__Given instruction__
Write out the records word for word, from the line with "Cameron Thomas (73, 1915)" to the line with "Vimeo (397, 2479)", including both of those lines.

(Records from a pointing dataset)
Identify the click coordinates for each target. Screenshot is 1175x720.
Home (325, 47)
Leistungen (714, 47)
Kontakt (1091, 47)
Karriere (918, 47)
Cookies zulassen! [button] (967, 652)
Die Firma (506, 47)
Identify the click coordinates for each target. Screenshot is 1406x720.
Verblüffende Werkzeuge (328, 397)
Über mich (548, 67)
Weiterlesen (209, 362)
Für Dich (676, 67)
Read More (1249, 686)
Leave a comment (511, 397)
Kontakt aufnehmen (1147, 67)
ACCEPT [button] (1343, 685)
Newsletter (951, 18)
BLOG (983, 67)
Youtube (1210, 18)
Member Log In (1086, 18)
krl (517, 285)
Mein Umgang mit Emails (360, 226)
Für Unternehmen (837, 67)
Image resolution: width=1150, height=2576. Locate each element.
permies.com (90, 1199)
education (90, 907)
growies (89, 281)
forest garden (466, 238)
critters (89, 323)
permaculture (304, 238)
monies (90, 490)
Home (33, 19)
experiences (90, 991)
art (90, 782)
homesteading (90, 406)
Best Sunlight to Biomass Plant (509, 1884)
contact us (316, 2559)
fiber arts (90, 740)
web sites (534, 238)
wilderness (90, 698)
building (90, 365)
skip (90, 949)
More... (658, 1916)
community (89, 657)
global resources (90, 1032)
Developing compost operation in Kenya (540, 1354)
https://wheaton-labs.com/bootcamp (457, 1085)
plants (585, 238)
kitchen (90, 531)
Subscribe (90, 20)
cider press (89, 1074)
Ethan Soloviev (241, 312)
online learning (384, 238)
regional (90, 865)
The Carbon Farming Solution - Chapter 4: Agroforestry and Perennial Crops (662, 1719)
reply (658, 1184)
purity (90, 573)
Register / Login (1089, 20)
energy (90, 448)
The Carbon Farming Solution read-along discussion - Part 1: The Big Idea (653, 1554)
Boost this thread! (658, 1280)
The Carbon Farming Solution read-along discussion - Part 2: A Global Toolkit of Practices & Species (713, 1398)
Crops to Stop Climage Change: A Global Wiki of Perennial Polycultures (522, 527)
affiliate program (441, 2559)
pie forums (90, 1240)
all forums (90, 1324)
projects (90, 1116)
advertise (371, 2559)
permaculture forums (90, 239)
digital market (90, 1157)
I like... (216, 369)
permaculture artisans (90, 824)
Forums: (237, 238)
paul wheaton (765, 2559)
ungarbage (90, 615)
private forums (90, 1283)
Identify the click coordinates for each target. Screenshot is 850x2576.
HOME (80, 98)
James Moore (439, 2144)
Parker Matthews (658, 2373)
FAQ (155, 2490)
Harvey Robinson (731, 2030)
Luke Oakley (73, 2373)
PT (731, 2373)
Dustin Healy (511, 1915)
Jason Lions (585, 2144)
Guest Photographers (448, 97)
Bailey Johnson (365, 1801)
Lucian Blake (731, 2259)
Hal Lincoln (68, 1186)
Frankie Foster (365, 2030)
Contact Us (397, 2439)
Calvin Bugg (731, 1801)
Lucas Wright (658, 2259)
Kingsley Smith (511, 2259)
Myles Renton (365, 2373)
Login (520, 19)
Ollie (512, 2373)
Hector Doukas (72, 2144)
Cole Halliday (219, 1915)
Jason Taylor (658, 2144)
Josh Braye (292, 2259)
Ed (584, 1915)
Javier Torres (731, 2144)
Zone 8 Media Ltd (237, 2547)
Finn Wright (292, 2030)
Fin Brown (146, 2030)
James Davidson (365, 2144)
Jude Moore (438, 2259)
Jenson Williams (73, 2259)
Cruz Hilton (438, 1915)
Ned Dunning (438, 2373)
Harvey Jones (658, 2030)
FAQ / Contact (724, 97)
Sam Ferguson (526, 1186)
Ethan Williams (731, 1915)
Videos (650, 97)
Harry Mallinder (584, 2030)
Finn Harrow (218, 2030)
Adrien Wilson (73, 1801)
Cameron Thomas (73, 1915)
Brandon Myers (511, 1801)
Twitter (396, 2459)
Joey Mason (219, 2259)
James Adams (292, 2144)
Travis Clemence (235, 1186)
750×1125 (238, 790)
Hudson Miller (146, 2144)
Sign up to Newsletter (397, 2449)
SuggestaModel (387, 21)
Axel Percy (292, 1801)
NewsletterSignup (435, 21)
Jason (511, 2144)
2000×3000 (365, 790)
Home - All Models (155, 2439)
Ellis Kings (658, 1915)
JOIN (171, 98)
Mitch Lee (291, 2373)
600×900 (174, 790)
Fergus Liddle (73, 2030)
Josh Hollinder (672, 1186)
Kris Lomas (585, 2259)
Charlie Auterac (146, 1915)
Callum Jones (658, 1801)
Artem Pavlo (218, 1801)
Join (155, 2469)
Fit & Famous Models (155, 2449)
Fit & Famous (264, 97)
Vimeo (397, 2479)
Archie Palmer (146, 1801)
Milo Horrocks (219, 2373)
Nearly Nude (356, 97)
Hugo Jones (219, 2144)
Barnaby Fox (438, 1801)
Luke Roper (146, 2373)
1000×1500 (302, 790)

__Output for this exercise__
Cameron Thomas (73, 1915)
Brandon Myers (511, 1801)
Twitter (396, 2459)
Joey Mason (219, 2259)
James Adams (292, 2144)
Travis Clemence (235, 1186)
750×1125 (238, 790)
Hudson Miller (146, 2144)
Sign up to Newsletter (397, 2449)
SuggestaModel (387, 21)
Axel Percy (292, 1801)
NewsletterSignup (435, 21)
Jason (511, 2144)
2000×3000 (365, 790)
Home - All Models (155, 2439)
Ellis Kings (658, 1915)
JOIN (171, 98)
Mitch Lee (291, 2373)
600×900 (174, 790)
Fergus Liddle (73, 2030)
Josh Hollinder (672, 1186)
Kris Lomas (585, 2259)
Charlie Auterac (146, 1915)
Callum Jones (658, 1801)
Artem Pavlo (218, 1801)
Join (155, 2469)
Fit & Famous Models (155, 2449)
Fit & Famous (264, 97)
Vimeo (397, 2479)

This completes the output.